• _About this task_
All lines in the records below with the word "computer" must be returned.

• _Raw data_
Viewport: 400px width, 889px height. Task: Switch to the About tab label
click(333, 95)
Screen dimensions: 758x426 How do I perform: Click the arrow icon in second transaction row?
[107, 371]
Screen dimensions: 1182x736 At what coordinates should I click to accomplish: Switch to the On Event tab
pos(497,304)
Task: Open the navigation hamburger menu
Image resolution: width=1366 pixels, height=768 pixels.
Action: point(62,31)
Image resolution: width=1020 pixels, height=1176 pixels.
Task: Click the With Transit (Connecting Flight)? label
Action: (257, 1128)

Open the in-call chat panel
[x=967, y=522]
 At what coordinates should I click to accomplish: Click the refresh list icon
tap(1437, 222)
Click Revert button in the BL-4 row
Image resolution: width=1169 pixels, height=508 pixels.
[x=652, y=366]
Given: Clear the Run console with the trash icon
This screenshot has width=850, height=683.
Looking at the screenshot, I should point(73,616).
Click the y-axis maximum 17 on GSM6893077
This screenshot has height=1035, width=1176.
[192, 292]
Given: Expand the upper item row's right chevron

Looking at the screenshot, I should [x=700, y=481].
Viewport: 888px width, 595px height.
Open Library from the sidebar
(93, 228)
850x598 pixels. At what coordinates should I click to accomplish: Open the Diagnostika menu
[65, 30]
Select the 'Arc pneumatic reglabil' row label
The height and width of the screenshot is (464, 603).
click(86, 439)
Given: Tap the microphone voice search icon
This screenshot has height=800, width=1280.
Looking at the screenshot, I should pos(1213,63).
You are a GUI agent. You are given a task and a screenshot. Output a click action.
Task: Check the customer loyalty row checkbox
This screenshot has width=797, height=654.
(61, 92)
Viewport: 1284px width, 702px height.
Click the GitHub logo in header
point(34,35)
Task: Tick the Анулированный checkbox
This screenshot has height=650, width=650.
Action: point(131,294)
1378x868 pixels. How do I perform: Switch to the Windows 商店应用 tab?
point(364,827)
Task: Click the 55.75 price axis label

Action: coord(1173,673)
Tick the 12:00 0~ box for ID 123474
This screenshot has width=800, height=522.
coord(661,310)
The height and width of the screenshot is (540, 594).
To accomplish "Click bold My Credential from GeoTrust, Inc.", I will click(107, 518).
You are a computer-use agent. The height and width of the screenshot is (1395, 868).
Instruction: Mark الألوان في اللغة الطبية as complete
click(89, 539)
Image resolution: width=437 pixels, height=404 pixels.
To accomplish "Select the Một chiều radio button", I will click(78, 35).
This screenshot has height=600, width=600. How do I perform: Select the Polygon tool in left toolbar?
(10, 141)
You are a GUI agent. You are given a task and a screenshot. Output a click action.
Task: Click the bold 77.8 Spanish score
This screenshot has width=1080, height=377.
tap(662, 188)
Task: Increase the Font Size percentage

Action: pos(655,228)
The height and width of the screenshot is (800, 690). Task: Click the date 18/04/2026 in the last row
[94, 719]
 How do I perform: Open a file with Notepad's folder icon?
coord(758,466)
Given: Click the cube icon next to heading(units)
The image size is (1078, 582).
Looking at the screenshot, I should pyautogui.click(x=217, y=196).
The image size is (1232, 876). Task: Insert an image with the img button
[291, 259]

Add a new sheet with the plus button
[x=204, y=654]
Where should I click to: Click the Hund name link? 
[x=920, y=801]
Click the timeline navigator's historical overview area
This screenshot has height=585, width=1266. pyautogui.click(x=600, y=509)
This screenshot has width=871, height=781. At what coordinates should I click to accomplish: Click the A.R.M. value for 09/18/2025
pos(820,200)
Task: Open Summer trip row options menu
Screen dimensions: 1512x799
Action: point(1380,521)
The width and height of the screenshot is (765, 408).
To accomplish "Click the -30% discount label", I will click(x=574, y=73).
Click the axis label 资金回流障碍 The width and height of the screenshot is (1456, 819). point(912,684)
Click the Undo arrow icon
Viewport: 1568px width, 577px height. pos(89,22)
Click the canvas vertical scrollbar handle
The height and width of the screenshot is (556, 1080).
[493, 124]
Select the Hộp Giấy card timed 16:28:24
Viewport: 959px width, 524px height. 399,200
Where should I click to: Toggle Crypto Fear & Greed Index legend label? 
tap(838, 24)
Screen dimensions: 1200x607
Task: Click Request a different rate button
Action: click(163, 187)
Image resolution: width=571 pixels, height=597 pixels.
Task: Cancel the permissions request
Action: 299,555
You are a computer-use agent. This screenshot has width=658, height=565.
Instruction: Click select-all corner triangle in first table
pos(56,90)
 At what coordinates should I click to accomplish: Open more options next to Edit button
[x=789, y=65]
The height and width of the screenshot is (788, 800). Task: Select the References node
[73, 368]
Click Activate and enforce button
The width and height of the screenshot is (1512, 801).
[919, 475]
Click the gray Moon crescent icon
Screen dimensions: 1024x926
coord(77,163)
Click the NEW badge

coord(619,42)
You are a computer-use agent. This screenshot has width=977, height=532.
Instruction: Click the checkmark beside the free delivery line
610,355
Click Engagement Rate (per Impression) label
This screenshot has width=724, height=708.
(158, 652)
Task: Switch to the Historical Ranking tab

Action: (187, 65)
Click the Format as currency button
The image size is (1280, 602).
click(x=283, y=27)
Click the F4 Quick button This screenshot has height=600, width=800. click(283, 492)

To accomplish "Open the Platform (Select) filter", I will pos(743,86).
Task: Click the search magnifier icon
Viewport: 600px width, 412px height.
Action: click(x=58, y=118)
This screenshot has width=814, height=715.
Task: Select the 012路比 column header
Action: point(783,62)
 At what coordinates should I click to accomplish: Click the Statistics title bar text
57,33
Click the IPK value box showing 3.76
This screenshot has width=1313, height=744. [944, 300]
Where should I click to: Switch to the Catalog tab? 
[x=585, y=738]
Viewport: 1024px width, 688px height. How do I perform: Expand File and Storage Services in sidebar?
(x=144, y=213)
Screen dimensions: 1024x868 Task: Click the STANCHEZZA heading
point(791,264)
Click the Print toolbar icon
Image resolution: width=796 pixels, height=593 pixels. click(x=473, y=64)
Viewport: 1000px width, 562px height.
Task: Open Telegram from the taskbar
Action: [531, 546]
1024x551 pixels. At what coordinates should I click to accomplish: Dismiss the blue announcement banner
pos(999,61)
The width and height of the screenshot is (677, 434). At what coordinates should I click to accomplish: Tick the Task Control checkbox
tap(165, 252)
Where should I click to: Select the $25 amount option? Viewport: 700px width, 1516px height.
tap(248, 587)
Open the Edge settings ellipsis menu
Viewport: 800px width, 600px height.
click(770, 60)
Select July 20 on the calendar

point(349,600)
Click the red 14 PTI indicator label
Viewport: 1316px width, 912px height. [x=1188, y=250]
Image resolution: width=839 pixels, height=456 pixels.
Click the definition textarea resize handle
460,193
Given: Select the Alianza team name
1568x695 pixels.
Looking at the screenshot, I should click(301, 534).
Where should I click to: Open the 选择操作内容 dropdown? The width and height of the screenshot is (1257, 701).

• _Task answer_
You are a computer-use agent. The height and width of the screenshot is (1395, 868).
You are a computer-use agent. This screenshot has width=658, height=565.
You are a computer-use agent. This screenshot has width=977, height=532.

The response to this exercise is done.